_What to produce_
Return the lines from the start of the records through the line that contains "point(367,69)", copying them exactly.

_Records to use_

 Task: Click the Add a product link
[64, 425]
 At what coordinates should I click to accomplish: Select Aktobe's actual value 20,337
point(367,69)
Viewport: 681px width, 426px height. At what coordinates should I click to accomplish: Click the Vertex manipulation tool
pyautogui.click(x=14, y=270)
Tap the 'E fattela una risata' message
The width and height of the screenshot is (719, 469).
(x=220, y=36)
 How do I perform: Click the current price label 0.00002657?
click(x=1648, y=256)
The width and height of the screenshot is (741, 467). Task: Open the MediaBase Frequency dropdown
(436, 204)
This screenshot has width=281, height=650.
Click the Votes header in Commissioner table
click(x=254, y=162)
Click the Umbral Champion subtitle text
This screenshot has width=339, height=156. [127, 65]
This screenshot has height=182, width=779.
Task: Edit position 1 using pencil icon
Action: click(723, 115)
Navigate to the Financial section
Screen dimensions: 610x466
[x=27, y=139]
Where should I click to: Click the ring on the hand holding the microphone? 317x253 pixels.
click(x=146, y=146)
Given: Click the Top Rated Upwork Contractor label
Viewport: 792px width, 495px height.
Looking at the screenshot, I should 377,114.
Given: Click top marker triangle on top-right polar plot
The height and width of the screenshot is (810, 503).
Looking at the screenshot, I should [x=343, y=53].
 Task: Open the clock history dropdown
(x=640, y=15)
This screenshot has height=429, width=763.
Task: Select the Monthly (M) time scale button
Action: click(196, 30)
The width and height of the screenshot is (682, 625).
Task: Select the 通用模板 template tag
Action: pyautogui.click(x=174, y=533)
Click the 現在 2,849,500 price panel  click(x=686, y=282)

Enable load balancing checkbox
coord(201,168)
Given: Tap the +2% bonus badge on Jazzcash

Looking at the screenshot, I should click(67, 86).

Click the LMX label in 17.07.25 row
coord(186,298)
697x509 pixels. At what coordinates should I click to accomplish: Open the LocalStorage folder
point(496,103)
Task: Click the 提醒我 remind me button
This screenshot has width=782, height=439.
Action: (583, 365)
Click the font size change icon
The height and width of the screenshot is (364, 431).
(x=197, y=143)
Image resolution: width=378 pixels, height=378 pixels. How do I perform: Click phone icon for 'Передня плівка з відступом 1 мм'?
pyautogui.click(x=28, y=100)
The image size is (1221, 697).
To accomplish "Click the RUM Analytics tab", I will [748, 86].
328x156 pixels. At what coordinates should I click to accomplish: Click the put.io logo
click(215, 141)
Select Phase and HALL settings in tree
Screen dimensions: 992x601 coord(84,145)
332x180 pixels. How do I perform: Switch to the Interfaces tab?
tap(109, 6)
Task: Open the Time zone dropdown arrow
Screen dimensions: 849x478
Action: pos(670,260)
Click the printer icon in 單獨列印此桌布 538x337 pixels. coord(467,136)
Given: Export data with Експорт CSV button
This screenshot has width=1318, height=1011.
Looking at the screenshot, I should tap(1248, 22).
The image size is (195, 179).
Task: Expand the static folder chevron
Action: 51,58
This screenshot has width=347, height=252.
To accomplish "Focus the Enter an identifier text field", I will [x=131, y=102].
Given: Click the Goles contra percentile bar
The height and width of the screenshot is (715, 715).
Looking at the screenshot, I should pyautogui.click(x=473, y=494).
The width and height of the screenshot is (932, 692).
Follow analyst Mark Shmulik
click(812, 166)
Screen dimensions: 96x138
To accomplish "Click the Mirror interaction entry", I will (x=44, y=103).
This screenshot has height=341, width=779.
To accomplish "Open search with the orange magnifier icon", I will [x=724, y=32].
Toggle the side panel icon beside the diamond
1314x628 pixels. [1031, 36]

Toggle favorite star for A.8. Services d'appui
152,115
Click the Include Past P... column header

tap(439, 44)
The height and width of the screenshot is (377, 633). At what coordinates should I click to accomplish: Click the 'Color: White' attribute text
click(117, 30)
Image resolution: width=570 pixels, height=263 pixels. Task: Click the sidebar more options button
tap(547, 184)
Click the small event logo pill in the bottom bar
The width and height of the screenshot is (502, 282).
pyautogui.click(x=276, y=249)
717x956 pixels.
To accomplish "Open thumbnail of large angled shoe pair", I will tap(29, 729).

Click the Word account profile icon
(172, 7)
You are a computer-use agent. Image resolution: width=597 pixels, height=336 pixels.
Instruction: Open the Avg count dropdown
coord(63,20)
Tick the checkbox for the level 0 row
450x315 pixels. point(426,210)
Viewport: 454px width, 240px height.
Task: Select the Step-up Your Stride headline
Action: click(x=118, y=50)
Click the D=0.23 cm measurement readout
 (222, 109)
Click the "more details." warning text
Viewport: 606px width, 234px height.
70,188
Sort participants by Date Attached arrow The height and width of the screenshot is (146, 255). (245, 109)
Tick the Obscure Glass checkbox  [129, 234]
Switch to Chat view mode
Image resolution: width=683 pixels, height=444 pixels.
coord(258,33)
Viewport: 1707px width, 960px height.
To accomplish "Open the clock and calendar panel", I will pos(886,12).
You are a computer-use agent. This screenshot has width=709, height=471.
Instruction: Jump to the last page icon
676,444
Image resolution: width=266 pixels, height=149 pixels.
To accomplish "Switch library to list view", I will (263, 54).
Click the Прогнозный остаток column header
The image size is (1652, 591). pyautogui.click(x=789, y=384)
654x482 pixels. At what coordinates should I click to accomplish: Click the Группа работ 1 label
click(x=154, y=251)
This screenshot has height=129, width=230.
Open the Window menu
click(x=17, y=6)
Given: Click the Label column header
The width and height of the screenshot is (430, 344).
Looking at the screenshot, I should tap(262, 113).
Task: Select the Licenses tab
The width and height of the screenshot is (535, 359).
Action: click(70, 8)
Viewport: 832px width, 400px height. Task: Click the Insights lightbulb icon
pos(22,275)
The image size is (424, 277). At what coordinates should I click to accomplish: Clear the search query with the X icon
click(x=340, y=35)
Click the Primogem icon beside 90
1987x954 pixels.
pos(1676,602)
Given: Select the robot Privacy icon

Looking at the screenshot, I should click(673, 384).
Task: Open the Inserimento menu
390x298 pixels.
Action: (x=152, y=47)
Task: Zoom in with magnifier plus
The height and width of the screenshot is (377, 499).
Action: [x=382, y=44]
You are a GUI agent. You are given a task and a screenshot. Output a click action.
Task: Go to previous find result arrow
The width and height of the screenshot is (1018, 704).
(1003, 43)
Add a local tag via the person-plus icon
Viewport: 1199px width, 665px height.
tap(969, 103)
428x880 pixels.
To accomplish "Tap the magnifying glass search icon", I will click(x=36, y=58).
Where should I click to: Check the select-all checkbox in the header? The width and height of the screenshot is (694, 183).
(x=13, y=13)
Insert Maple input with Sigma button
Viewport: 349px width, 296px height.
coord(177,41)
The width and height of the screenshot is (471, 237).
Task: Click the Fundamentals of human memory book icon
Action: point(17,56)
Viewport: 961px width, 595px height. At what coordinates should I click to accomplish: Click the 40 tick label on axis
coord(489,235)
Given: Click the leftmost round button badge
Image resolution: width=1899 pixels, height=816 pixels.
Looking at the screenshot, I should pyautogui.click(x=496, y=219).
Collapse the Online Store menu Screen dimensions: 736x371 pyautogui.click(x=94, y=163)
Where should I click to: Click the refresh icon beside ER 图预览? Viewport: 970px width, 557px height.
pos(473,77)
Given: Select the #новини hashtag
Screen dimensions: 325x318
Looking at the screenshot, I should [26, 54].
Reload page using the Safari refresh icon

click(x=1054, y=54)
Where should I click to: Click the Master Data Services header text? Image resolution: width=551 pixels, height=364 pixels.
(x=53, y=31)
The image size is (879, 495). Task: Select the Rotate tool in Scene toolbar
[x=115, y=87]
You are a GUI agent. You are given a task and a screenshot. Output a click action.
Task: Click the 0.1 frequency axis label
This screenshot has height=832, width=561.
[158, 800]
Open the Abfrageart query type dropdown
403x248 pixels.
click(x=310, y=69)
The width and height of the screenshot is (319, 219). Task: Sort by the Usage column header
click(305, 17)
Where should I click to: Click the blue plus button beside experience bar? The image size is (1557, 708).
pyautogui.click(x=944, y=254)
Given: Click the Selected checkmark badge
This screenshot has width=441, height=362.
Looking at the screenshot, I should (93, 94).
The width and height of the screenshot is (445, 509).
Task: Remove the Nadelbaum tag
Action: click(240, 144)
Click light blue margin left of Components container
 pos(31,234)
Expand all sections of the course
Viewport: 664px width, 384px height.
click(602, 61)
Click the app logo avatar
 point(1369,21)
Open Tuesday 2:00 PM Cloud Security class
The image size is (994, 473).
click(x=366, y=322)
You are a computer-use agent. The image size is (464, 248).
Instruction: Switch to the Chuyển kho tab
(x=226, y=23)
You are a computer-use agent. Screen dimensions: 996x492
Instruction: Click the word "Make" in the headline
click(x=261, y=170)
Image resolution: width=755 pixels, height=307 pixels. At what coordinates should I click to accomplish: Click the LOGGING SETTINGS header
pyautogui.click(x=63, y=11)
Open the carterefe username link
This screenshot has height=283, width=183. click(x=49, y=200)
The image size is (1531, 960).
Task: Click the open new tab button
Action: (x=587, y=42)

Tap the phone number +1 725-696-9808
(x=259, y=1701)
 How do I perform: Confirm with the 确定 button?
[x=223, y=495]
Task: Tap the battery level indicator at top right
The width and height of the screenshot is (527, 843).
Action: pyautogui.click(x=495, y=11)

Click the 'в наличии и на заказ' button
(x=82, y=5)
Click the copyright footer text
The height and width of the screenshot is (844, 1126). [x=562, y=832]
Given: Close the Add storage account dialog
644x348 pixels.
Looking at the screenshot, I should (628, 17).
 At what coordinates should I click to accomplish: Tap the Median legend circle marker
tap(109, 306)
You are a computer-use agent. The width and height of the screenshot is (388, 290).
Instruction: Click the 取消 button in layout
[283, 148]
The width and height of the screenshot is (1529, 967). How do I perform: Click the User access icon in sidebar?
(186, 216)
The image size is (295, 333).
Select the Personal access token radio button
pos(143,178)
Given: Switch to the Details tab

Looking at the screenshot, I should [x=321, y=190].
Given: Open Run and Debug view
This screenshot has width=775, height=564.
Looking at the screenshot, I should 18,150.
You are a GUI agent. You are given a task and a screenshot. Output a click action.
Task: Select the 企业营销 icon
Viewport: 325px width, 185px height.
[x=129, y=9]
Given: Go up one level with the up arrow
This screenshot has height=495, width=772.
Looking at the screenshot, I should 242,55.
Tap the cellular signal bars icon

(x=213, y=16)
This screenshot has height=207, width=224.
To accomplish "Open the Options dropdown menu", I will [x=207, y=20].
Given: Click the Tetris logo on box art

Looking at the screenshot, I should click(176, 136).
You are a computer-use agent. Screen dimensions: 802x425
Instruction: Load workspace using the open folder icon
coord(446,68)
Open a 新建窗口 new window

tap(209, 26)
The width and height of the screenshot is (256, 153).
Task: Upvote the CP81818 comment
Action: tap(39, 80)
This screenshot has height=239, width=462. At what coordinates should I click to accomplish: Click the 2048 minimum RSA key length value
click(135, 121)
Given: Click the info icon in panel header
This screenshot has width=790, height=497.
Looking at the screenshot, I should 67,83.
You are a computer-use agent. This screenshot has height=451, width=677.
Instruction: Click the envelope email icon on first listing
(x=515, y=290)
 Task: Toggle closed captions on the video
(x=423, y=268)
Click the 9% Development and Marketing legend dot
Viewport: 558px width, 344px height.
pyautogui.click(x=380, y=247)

_Solution below_
 Task: Click the Add a product link
[64, 425]
 At what coordinates should I click to accomplish: Select Aktobe's actual value 20,337
point(367,69)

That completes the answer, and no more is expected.